A vote on GSK’s new MenABCWY vaccine is anticipated for Feb. 2025. ACIP will consider other adjustments to the overall adolescent meningococcal vaccination schedule/adolescent vaccination platform in 2025: CDC: Meningococcal Vaccine Recommendations.


Fluzone high-dose and Fluad added to MnVFC program

In June, ACIP recommended high-dose (HD-IIV3) and adjuvanted inactivated influenza (aIIV3) vaccines as options without preference for use in solid organ transplant patients 18-64 years old receiving immunosuppressive medications. Because the Vaccines for Children (VFC) program includes 18-year-olds, the VFC resolution was formally modified at the October ACIP meeting to add these products as options for vaccination of solid organ transplant recipients age 18 years. More information about the availability of these vaccines for MnVFC participants will be communicated with providers when available.

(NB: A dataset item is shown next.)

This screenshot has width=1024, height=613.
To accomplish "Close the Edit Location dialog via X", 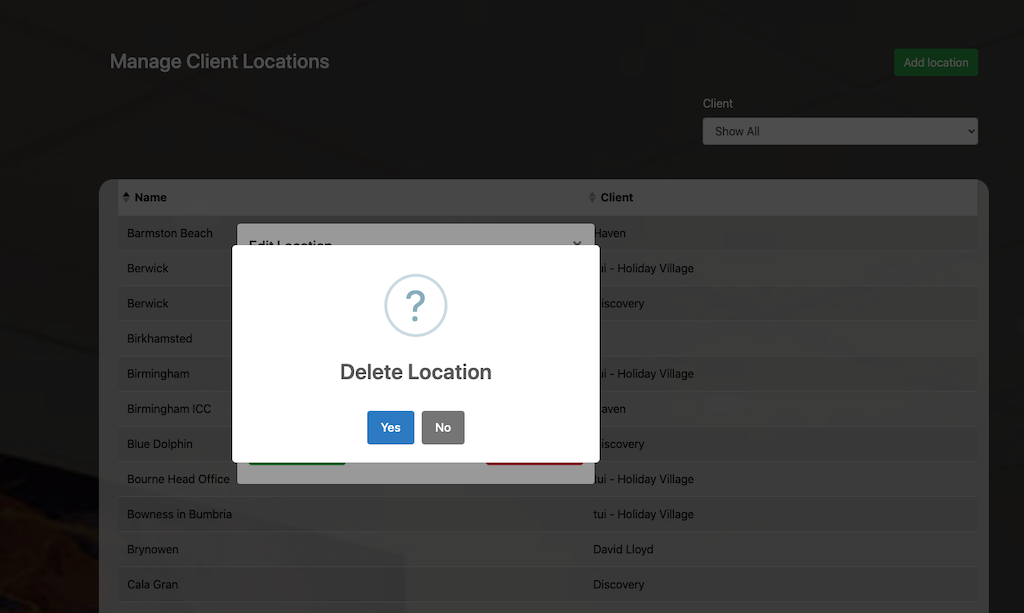I will (x=577, y=243).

RSV protection across the lifespan

Maternal RSV Vaccine is not associated with increased risk for preterm birth: A Vaccine Safety Data study of over 14,000 pregnant person who received RSVpreF vaccine (Abrsyvo) showed no association with increased risk of preterm birth (<37 weeks) or increased risk for small for gestational age (SGA) at birth. Ongoing safety data on stillbirth, acute outcomes and pre-eclampsia is being analyzed.

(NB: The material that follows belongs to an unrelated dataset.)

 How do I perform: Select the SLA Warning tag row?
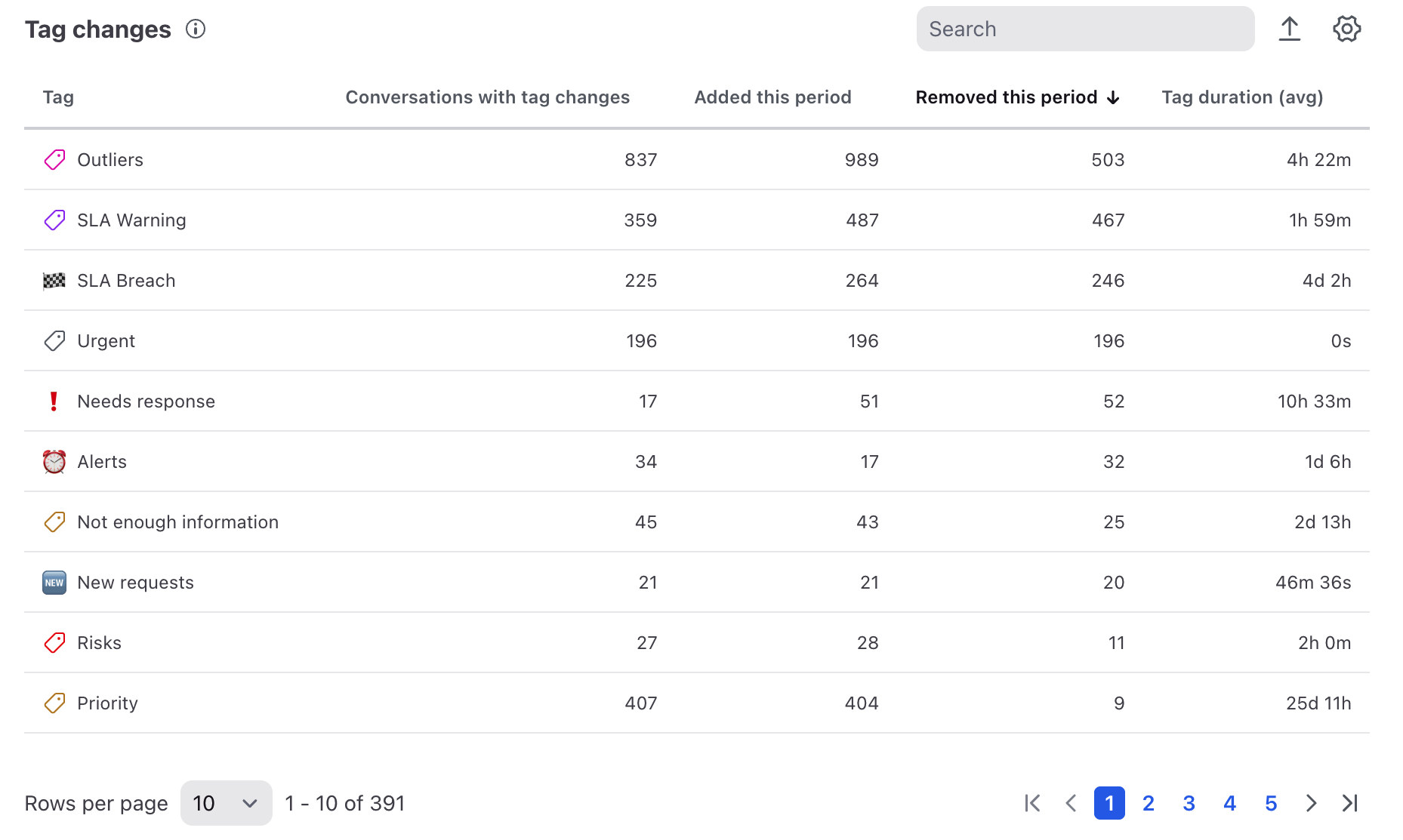[696, 220]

New RSV immunization for infants in development: Clinical trial data was presented for Merck’s RSV monoclonal antibody product, Clesrovimab. A single dose injection, given at standard dosage regardless of infant’s weight, is in phase 2b/3 clinical trials and has demonstrated 91% efficacy in preventing RSV-associated hospitalization and protection through 6 months. The FDA’s Vaccines and Related Biological Products Advisory Committee (VRBPAC) will review Clesrovimab for potential licensure on Dec.12, with policy considerations expected to be presented to the ACIP in Feb. 2025.

Adult RSV vaccination:

  • Two studies have shown that co-administration of RSV vaccine with other respiratory vaccines (COVID-19 and influenza) is safe.
  • Data showed that one dose of RSV vaccine provided cumulative protection across three RSV seasons.
  • An elevated incidence of Guillain-Barre Syndrome (GBS) following RSV vaccination has been reported and is being monitored closely. While uncertainty remains regarding the magnitude of GBS risk associated with protein subunit RSV vaccines (Arexvy and Abrysvo), the benefits of RSV vaccination are still considered to outweigh the risks. There have been no reports of GBS following mRESVIA (Moderna mRNA RSV vaccine for adults).

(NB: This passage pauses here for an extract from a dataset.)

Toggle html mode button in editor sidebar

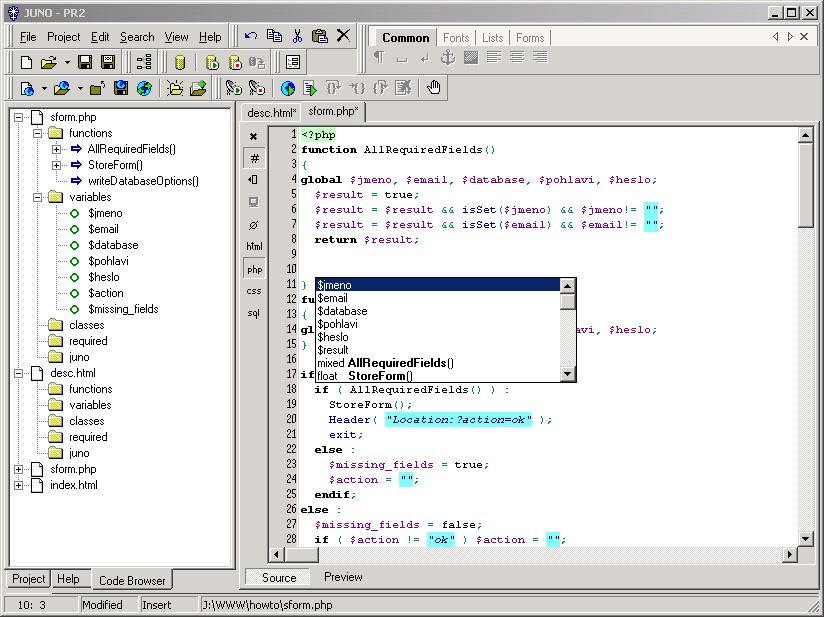[254, 246]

New considerations for HPV

The HPV workgroup is considering a change to the wording of its routine immunization recommendation. The current recommendation states that HPV can be given at 9 years old but is routinely given at 11 to 12 years old. Changing the wording to a routine recommendation at age 9 to 12 years would allow more flexibility for vaccine administrators.

The HPV workgroup also presented information on the duration of protection of HPV vaccine (>10 years with a single dose) and the potential for reducing the routine recommendation from 2 or 3 doses down to a single dose.


Cytomegalovirus vaccine alert and new ACIP workgroup

The first ACIP workgroup for cytomegalovirus (CMV) has been created and will begin its work in Nov. CMV can be passed by a pregnant person to the developing fetus and is the most common infectious cause of birth defects in the United States. Licensure of a CMV vaccine is anticipated in 2025.


2025 immunization schedules are approved

The new 2025 schedules for children and adults are expected to be published online in Nov. and to be officially published in MMWR in Jan. 2025.


Next ACIP meeting

The next scheduled ACIP meeting will be held Feb. 26-27, 2025.